Welcome to the World of Second Order Derivatives!

Hello! Today we are going to explore second order derivatives. Don't let the name scare you—if you can differentiate once, you can definitely do it twice! In this chapter, we’ll learn how to find the "gradient of the gradient" and how this helps us understand the shape of curves. This is a vital tool for finding the highest and lowest points on a graph, which is useful for everything from maximizing profits to designing rollercoasters!

1. What is a Second Order Derivative?

In your previous lessons, you learned that the first derivative, \(\frac{dy}{dx}\) or \(f'(x)\), tells us the rate of change of \(y\) with respect to \(x\). In simple terms, it tells us the gradient of the curve.

A second order derivative is simply what you get when you differentiate the first derivative again. It tells us how the gradient itself is changing.

Real-World Analogy: The Car Journey

Imagine you are driving a car:

  • Position: Your location on the road (\(y\)).
  • First Derivative: Your Velocity (how fast your position is changing).
  • Second Derivative: Your Acceleration (how fast your velocity is changing).

If you step on the gas, your velocity increases—that's positive acceleration (a positive second derivative)!

Quick Review: To find the second derivative, just differentiate your first answer one more time.

2. Notation: How to Write It

There are two main ways you will see second order derivatives written in your Pearson Edexcel exams:

  1. Leibniz Notation: If the equation is \(y = ...\), the second derivative is written as \(\frac{d^2y}{dx^2}\).
  2. Function Notation: If the equation is \(f(x) = ...\), the second derivative is written as \(f''(x)\) (pronounced "f double prime of x").

Did you know? The notation \(\frac{d^2y}{dx^2}\) looks like it has a "squared" symbol, but it's just a label to show we've performed the operation twice. It doesn't mean you actually square any numbers!

3. Step-by-Step: How to Calculate

Let’s look at an example using the rule for differentiating \(x^n\) which is \(nx^{n-1}\) (as seen in your syllabus section 4.2).

Example: Find the second derivative of \(y = x^3 + 5x^2 - 4\).

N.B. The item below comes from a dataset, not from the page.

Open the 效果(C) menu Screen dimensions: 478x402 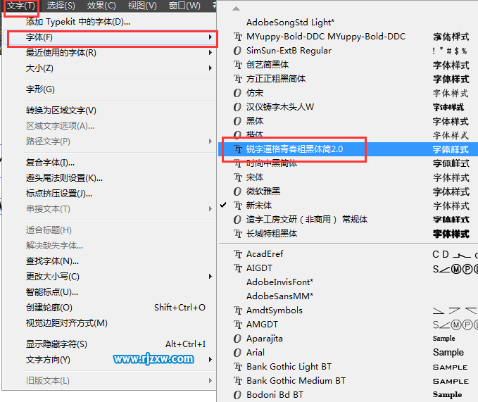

Step 1: Find the first derivative (\(\frac{dy}{dx}\))
Using the power rule: \(\frac{dy}{dx} = 3x^2 + 10x\)

Step 2: Differentiate again to find the second derivative (\(\frac{d^2y}{dx^2}\))
Differentiate \(3x^2 + 10x\):
\(\frac{d^2y}{dx^2} = 6x + 10\)

Common Mistake to Avoid: Don't forget that the derivative of a constant (like the \(-4\) in the example above) is always zero. It disappears in the first step!

4. Using the Second Derivative: Stationary Points

One of the most important uses of the second derivative (covered in syllabus section 7.1) is identifying the nature of stationary points (Maximums and Minimums).

A stationary point occurs where the gradient is zero: \(\frac{dy}{dx} = 0\).

The Second Derivative Test

Once you find a value of \(x\) where the gradient is zero, plug that \(x\) into your second derivative to see what kind of point it is:

  • If \(\frac{d^2y}{dx^2} > 0\) (Positive): It is a Local Minimum. (Think of a happy face \(\cup\)).
  • If \(\frac{d^2y}{dx^2} < 0\) (Negative): It is a Local Maximum. (Think of a sad face \(\cap\)).
  • If \(\frac{d^2y}{dx^2} = 0\): The test is inconclusive. The point might be a point of inflection, and you may need to check the gradient on either side.

Memory Aid: The Smiley Face Trick
- Positive numbers are Happy \(\rightarrow\) Happy face shape \(\cup\) \(\rightarrow\) The bottom of the curve is a Minimum.
- Negative numbers are Sad \(\rightarrow\) Sad face shape \(\cap\) \(\rightarrow\) The top of the curve is a Maximum.

5. Summary and Key Takeaways

Don't worry if this seems a bit abstract at first; with a little practice, finding second derivatives becomes second nature!

Key Takeaway Box:
  • Second Derivative: Differentiate the function twice.
  • Notation: Use \(\frac{d^2y}{dx^2}\) or \(f''(x)\).
  • Purpose: Tells us the "concavity" of the curve and identifies Max/Min points.
  • The Rule:
    \(\frac{d^2y}{dx^2} > 0 \rightarrow\) Minimum
    \(\frac{d^2y}{dx^2} < 0 \rightarrow\) Maximum

Top Tip for Exams: Always show your first derivative clearly before finding the second. Examiners love to see your process!